- EXTRAIT SOURCE
Une question de culture

Publié par : Daphné Levasseur
Les différences culturelles se retrouvent dans mille et unes choses du quotidien. Elles sont souvent en toute subtilité, mais plus les jours s’enchaînent, plus elles deviennent flagrantes. Une simple question peut en dire long sur l’intention, les idées, les us et coutumes de la personne qui les pose. Voici donc un recensement (non scientifique, je vous rassure) qui m’ont fait découvrir ces petites et grandes disparités qui peuvent exister entre le Pérou et le Canada. Es-tu catholique ou athée ? Apparemment il n’y a que deux options ici, tout ou rien. Je trouve ça attendrissant d’une certaine façon ; à quel point la religion catholique est bien ancrée et pieusement pratiquée dans la société péruvienne qu’il s’agit d’une question tout à fait évidente à poser tout bonnement aux gens. La place de la religion qui a été, soyons honnête, largement effacée dans la société québécoise est bien vivante ici, autant chez les jeunes que les aînés. Je me revois à ma deuxième journée de travail, au déjeuner d’équipe, encore complètement épuisée des déplacements, me faire demander devant tout le monde si j’étais catholique ou chrétienne (Quoi ? Y’a une différence ? Je savais pas moi ! Allez pense vite Daphné !!). Etes-vous mariés ? J’habite avec un autre volontaire Uniterra. Nous sommes un homme et une femme qui habitent ensemble, ce qui en bon canadien, signifie simplement que nous sommes colocs. Ça faisait du sens pour nous d’habiter ensemble, question de se simplifier la vie et de réduire les coûts d’hébergement. Ce qui pour nous apparaît une évidence est une source d’incrédulité et de curiosité pour plusieurs péruviens. En fait, les questions sont souvent posées dans l’ordre suivant :
  • vous venez d’où ?
  • vous faites quoi ici à Piura ?
  • Etes-vous mariés ?

- DONNÉES BRUTES

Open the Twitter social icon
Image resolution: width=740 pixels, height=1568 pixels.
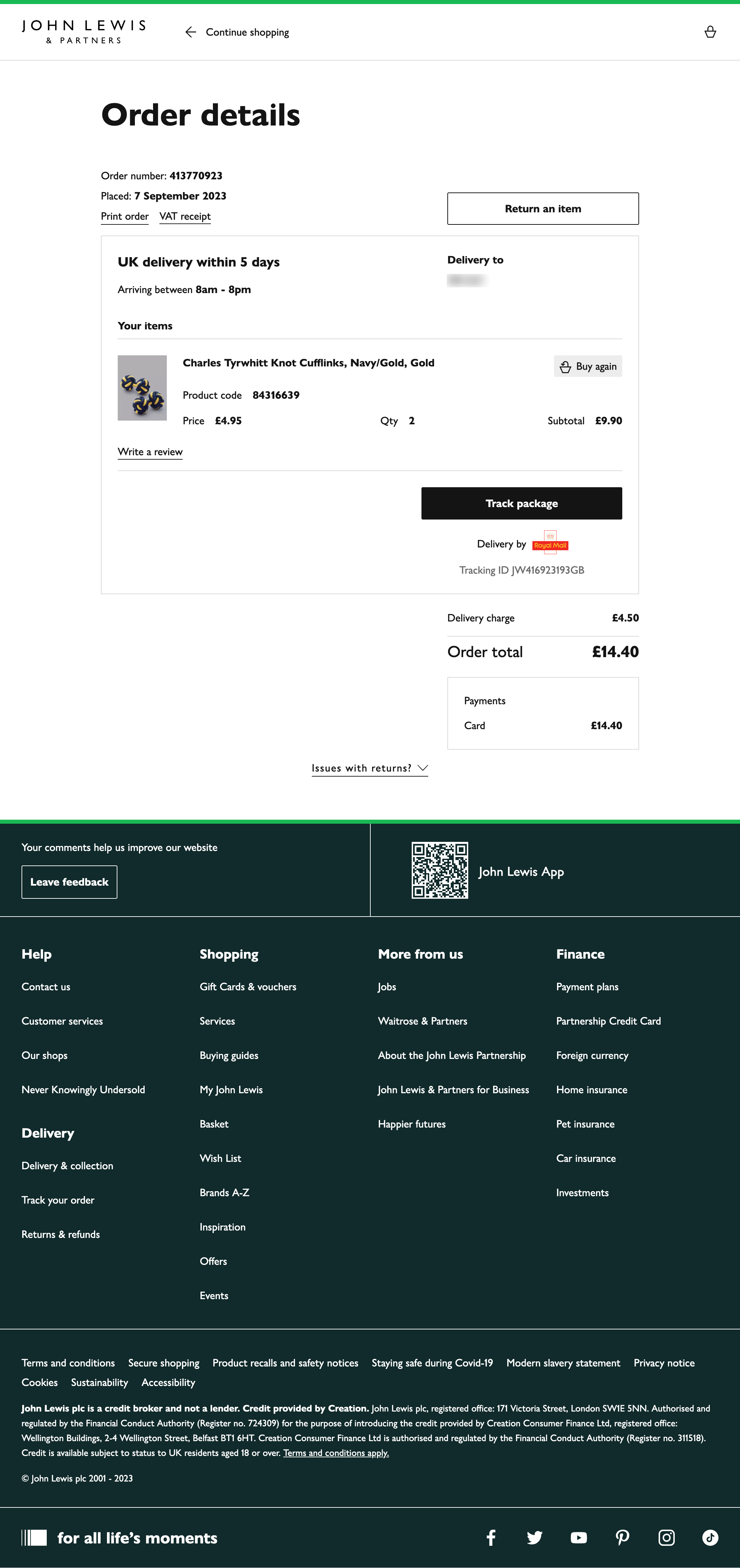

==

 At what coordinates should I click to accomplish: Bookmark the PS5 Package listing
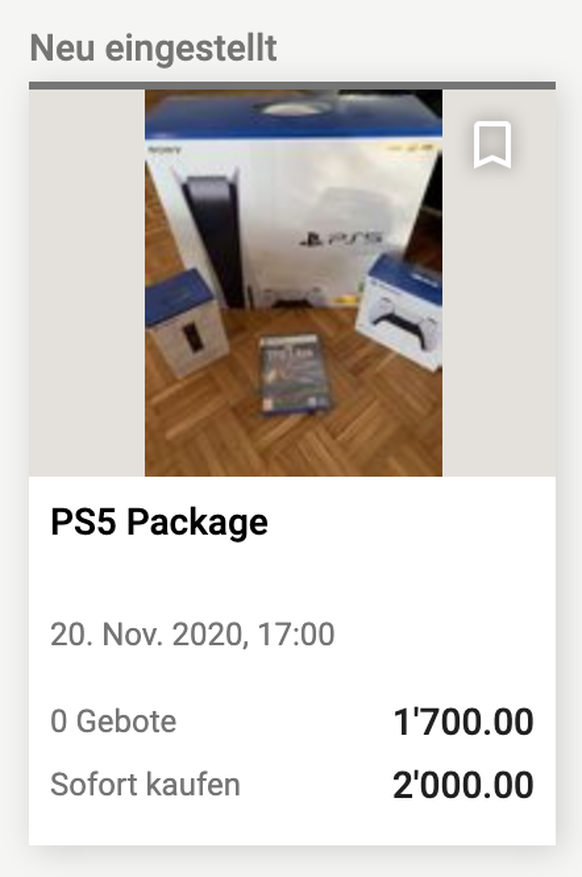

- CONSIGNE
Pourriez-vous reprendre le billet sur les différences culturelles entre le Pérou et le Canada à la suite de sa dernière ligne ?

- RÉSULTAT OBTENU
Les relations homme-femme ne sont clairement pas de la même nature ici, même amicalement (deux amis de sexe opposé ? il doit bien y avoir anguille sous roche…). Et le concept de collocation n’existe pas non plus. Soit tu vis chez tes parents, sois avec ton conjoint ou parfois seul aussi. Ah oui !?! Tu vas là-bas toute seule ? Certaines régions du Pérou sont très touristiques, mais comme j’expliquais dans mon premier billet, Piura ne fait pas partie de celles-ci. Donc les gens ne sont pas habitués de rencontrer des femmes qui voyagent seules. Alors avec ma gueule d’étrangère, de raconter aux gens que je pars à quelque part avec ma propre personne comme seule compagnie génère autant de surprise que d’inquiétude. Je me retrouve donc à justifier mes actions, expliquer au serveur de l’hôtel de Los Órganos, que oui, je suis bel et bien venue toute seule ici, simplement parce que j’en avait envie (vous auriez dû lui voir les yeux ronds… et pour le weekend en entier, j’étais « l’énergumène féminin solitaire »). Ça doit bien faire 10 ans que je parcours la planète, très souvent par moi-même, et j’adore ça. Autant que ça m’ouvre à faire des tonnes de rencontres que ça me permet de vivre mes précieux moments de solitude heureuse. Mais ce n’est pas l’adage de la péruvienne moyenne. Protégée des méchants à l’extérieur d’abord par leur famille, ensuite par leur conjoint, cette forme d’indépendance est une rareté dans la région piurana. Ça ne se fait juste pas, probablement à cause du mythe du danger imminent à chaque coin de rue, peut-être un peu par simple manque d’intérêt de faire quelque chose par soi-même. J’ai ici par contre une opportunité en or. Quand on me pose cette question, ça me donne l’opportunité d’expliquer mes motivations et d’indirectement montrer aux gens que c’est tout à fait possible et acceptable d’être indépendante une fois de temps en temps. Une partie de moi ose espérer que ça pousse certaines personnes, hommes comme femmes, à se poser des questions sur les barrières à la liberté bien instaurées aux péruviennes depuis leur tendre enfance. T’as pas un billet plus petit ? Il y a un certain non sens entre le fait que les guichets automatiques distribuent majoritairement des billets de 100 soles (environ 40$CA) mais qu’à part dans les grandes épiceries, personne ne semble avoir de monnaie. Je sors un billet de 100 soles pour payer mon hamburger
  • Ohhhhh, non mais tu n’as pas plus petit ? me répond le caissier, d’un ton qui exprime un mélange de désespoir et d’un tu me prends pour qui !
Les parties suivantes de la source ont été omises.